• [What you will do]: Copy word for word everything from the line containing "At what coordinates" down to the end of the records, including both ends. Leave the pictures out of your answer.

• [Records shown]:

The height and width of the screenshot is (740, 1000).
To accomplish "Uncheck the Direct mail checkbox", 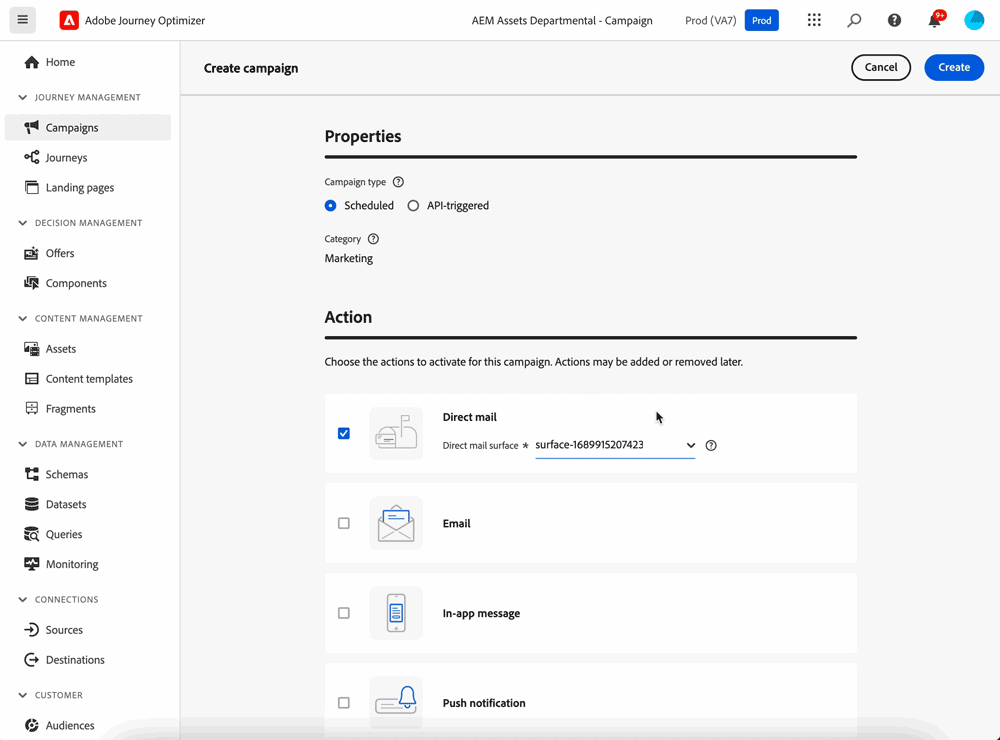I will tap(344, 434).
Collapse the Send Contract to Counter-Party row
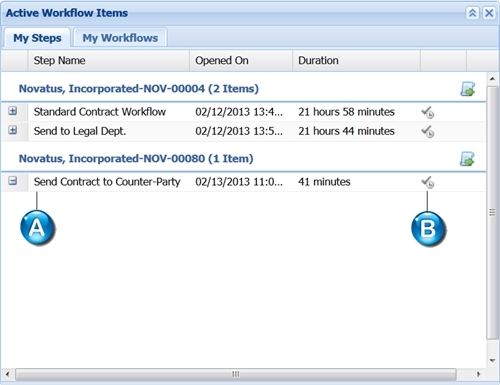Viewport: 500px width, 385px height. [13, 181]
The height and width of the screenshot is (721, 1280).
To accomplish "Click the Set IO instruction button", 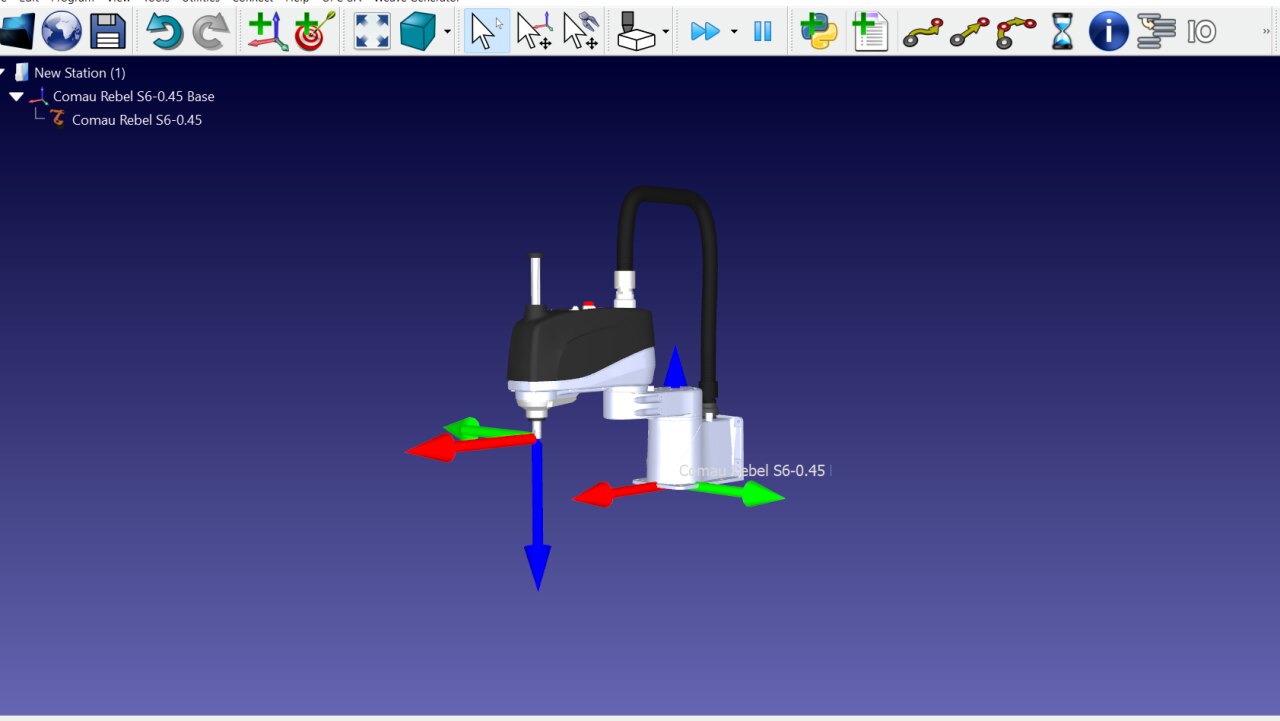I will 1201,31.
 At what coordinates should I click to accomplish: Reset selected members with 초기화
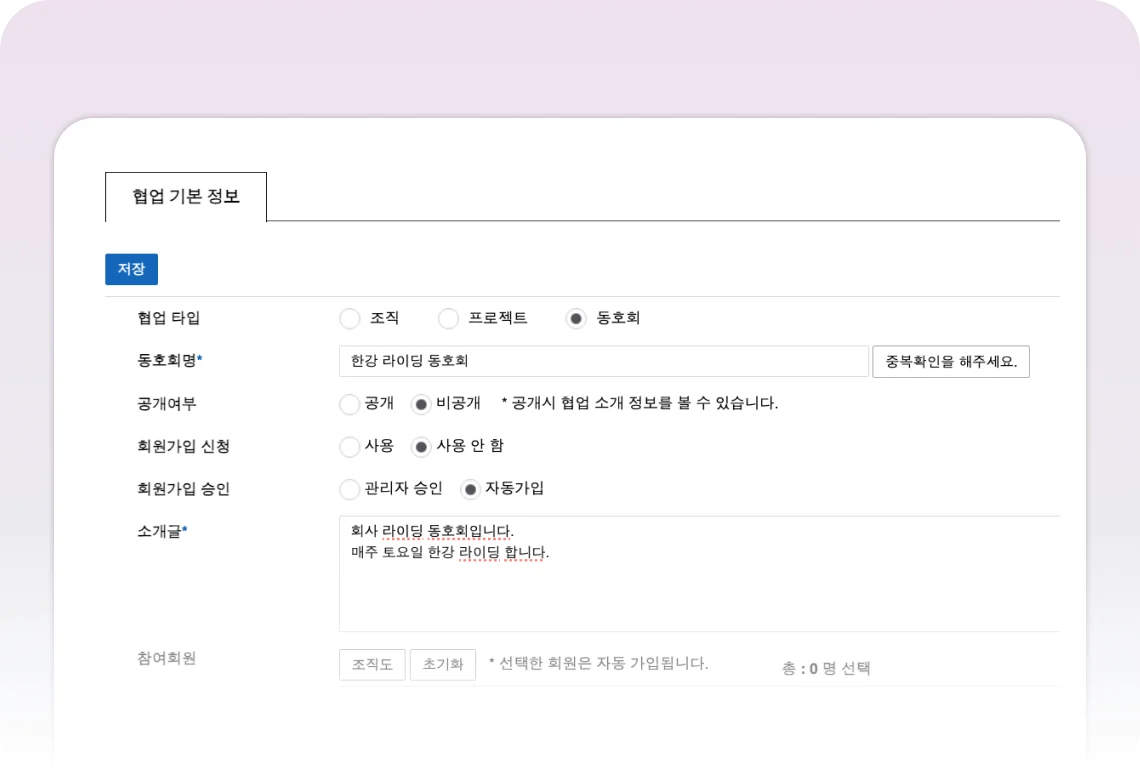pos(442,664)
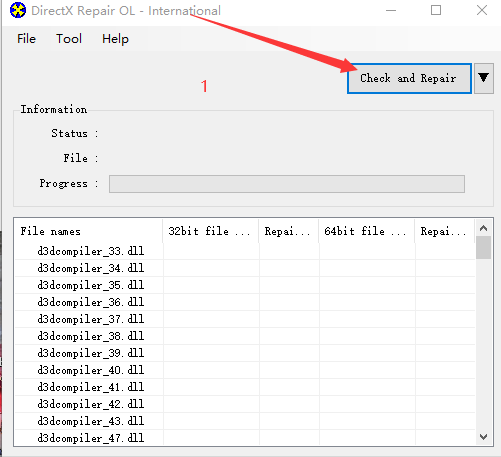Click the Progress bar
This screenshot has height=457, width=501.
287,184
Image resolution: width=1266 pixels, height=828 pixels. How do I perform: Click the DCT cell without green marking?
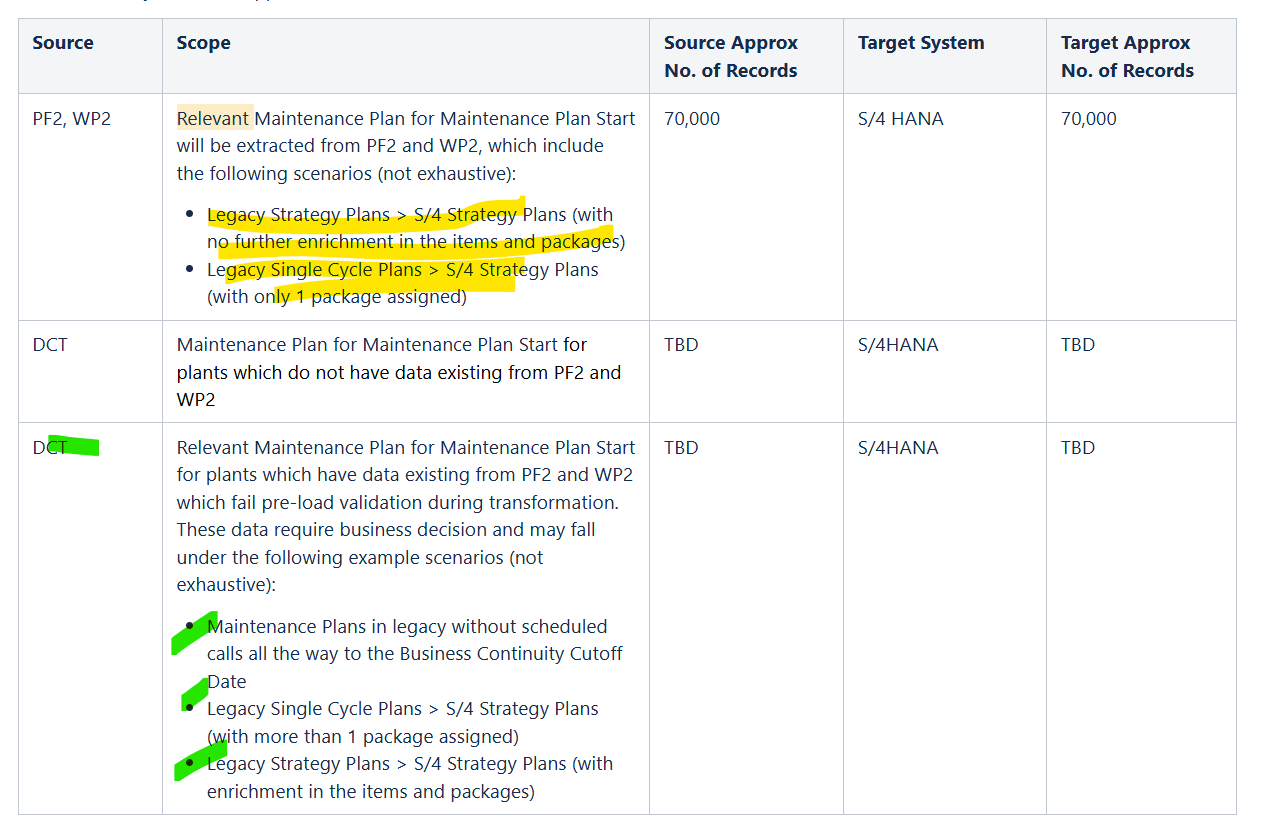coord(50,345)
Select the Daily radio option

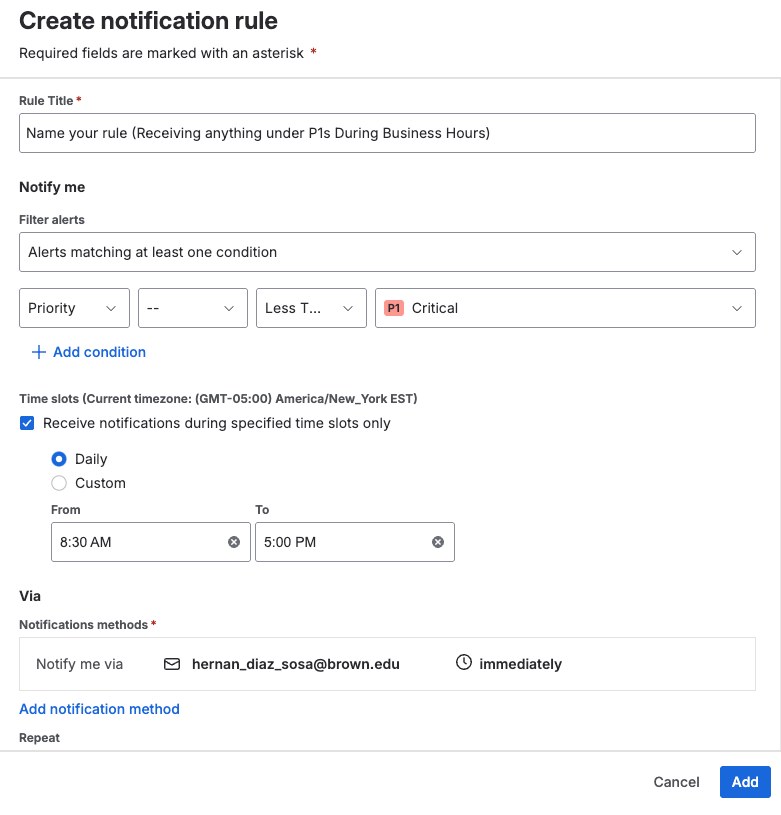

• [Answer below]:
 At what coordinates should I click to accomplish: Reset selected members with 초기화
pos(442,664)
Click the Progress bar
This screenshot has height=457, width=501.
287,184
Image resolution: width=1266 pixels, height=828 pixels. How do I perform: Click the DCT cell without green marking?
coord(50,345)
Select the Daily radio option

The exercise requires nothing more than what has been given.